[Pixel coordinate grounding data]
________________________________________
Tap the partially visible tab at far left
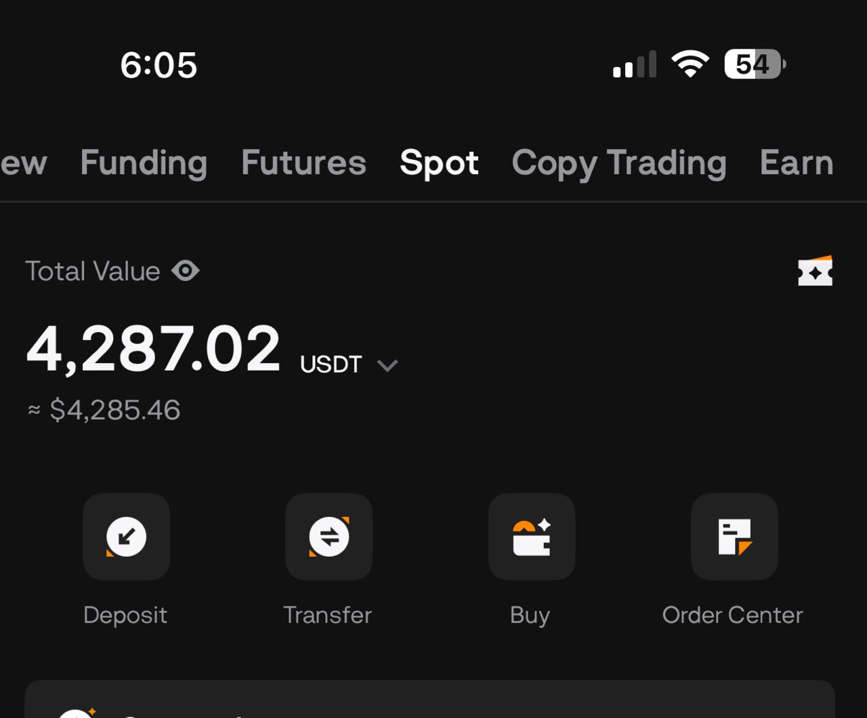Viewport: 867px width, 718px height. pyautogui.click(x=23, y=163)
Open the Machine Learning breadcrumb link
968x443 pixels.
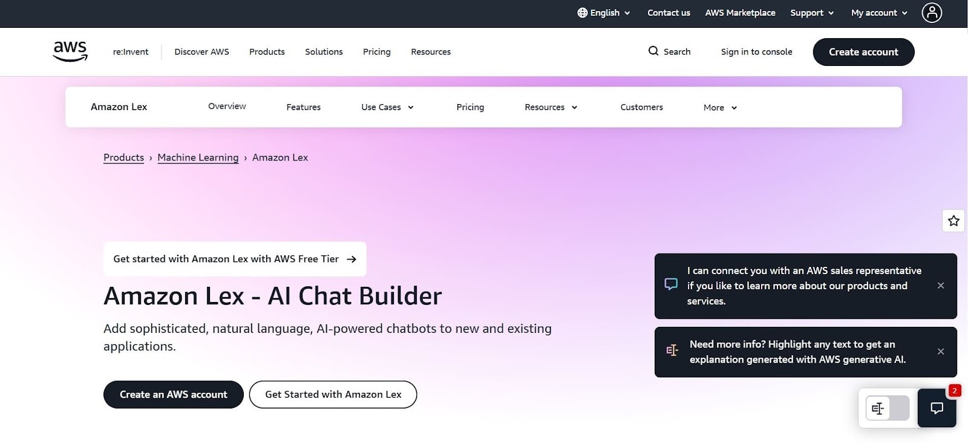(x=198, y=157)
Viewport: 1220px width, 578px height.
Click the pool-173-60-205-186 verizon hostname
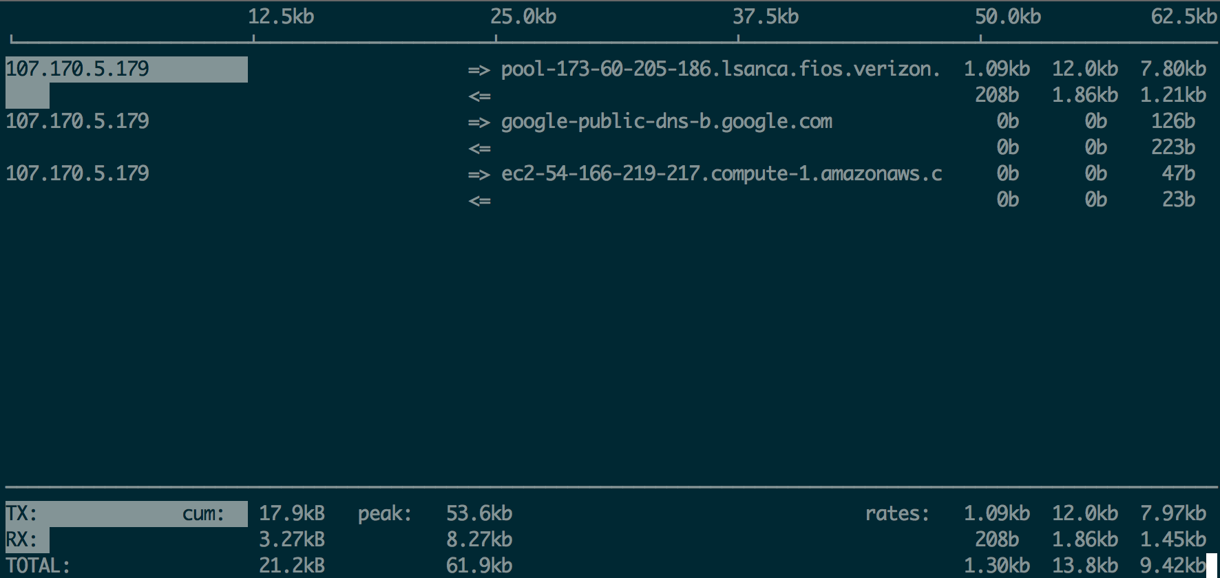point(720,69)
________________________________________
* **THE PROBLEM**
From the entries above, write out every line without a single change, skipping the images.

* **EXPECTED ANSWER**
Tap the partially visible tab at far left
Viewport: 867px width, 718px height. pyautogui.click(x=23, y=163)
Open the Machine Learning breadcrumb link
968x443 pixels.
(x=198, y=157)
Viewport: 1220px width, 578px height.
Click the pool-173-60-205-186 verizon hostname
point(720,69)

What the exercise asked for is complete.